The timing of a property purchase or sale plays a critical role in the valuation of the property, and many basic housing valuation algorithms do not take market conditions into account. Based on literature review, the correlation between financial market conditions and housing market conditions is unknown. We aim to uncover the following concept: the correlation between real estate property prices and financial market. Gaining this knowledge has the potential to greatly impact the home buying and selling processes by providing end-users with the ability to better time their purchases or sales.
The goal of this study is to develop a model that both produces accurate home valuations as well as understands a home value’s relationship with market conditions. This model would provide both buyers and sellers with the tools necessary to not only strategically price their properties, but also know when to act on their properties.
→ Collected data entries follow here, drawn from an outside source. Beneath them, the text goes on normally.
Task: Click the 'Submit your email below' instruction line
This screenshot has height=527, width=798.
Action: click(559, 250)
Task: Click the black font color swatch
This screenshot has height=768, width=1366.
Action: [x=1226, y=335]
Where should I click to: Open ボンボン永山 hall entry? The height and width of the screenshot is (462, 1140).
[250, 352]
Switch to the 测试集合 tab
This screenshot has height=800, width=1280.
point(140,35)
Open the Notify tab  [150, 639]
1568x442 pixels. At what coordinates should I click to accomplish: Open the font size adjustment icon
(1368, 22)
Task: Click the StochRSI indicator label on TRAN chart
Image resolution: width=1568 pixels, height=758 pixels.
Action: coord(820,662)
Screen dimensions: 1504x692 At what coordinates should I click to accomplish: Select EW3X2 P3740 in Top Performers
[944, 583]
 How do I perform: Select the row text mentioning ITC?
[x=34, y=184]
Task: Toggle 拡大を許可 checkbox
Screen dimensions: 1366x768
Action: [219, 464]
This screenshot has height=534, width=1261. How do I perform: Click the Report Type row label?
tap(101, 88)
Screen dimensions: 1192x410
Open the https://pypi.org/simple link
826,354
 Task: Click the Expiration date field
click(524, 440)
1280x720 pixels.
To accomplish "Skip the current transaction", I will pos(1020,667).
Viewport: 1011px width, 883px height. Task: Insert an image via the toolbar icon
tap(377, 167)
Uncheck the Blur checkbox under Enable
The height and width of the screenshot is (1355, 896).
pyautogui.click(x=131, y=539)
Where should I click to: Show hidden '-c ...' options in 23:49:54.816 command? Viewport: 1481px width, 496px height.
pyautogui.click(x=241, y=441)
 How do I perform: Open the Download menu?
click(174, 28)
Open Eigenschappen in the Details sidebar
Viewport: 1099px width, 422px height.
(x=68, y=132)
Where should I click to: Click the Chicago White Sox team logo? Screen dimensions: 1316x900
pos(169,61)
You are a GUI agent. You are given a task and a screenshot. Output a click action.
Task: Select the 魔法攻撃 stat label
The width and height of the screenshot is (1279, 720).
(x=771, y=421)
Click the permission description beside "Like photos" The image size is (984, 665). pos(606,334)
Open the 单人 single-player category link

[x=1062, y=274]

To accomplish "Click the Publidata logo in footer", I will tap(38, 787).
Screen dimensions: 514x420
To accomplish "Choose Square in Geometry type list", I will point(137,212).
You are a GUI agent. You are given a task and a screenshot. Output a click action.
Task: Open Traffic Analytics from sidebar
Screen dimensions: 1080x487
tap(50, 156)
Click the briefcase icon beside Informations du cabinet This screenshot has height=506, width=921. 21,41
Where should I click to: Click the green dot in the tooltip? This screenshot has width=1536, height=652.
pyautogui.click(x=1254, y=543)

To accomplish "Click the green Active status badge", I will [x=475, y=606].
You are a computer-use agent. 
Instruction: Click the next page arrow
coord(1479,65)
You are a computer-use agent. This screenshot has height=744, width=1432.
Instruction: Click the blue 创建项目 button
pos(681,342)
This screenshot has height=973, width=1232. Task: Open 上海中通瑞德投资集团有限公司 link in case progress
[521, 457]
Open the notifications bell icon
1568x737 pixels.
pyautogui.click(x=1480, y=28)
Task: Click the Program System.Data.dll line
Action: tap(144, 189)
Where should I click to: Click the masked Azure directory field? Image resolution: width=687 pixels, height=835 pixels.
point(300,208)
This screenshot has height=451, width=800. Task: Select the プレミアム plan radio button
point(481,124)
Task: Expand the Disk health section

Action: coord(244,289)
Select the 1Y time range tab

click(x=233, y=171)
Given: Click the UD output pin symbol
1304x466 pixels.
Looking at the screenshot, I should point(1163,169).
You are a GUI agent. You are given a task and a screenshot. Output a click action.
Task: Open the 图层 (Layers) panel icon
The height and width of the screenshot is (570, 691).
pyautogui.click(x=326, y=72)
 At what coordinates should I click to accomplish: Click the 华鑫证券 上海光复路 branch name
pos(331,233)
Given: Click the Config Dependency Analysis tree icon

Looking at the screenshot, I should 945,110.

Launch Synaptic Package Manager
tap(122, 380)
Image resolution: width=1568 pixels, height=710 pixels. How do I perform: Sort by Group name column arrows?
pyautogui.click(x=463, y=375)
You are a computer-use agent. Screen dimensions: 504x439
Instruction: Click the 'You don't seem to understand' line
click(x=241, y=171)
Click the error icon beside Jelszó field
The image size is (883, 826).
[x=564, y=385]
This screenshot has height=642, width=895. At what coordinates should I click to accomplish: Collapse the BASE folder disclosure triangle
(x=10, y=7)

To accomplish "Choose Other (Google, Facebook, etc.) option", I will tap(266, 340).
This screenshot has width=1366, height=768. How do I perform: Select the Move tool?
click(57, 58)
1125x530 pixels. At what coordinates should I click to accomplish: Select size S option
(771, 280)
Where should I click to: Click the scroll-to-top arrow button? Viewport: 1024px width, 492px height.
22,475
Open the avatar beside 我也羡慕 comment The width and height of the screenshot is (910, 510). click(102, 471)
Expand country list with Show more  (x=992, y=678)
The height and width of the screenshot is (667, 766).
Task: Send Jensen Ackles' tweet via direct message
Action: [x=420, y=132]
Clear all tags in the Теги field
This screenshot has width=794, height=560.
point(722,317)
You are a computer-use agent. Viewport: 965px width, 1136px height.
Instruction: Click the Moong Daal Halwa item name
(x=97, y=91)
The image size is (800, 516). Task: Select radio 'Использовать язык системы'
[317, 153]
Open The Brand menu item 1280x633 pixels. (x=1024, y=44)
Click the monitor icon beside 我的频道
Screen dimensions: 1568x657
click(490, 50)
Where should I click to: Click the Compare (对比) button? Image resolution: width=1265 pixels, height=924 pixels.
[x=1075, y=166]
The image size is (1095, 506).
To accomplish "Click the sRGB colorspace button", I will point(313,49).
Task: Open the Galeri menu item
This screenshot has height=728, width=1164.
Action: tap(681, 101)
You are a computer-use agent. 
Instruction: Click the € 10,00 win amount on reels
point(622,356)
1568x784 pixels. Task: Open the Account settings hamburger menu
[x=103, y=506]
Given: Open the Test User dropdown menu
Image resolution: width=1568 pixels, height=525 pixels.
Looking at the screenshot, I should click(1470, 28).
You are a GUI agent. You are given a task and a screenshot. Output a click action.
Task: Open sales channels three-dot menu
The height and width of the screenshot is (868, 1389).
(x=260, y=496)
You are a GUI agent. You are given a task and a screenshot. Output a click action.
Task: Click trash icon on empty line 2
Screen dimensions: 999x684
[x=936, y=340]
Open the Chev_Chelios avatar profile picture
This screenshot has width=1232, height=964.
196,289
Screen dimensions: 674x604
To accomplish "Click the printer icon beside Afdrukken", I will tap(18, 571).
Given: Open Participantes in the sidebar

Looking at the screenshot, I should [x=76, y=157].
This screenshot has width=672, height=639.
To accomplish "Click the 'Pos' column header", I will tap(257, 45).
In order to execute this project’s approach to predictive modeling, supervised learning methods were applied that include a variety of regression and classification techniques. The models used for regression were a Dummy Regressor as the baseline, Multiple Linear Regression, Ridge Regression, Lasso Regression, Regression Tree, Random Forest Regression, and Support Vector Regression. The classification models used in this project were K-Nearest Neighbor and Support Vector Classifier. Also, a few forecasting techniques were implemented such as AutoRegression and Prophet package algorithms.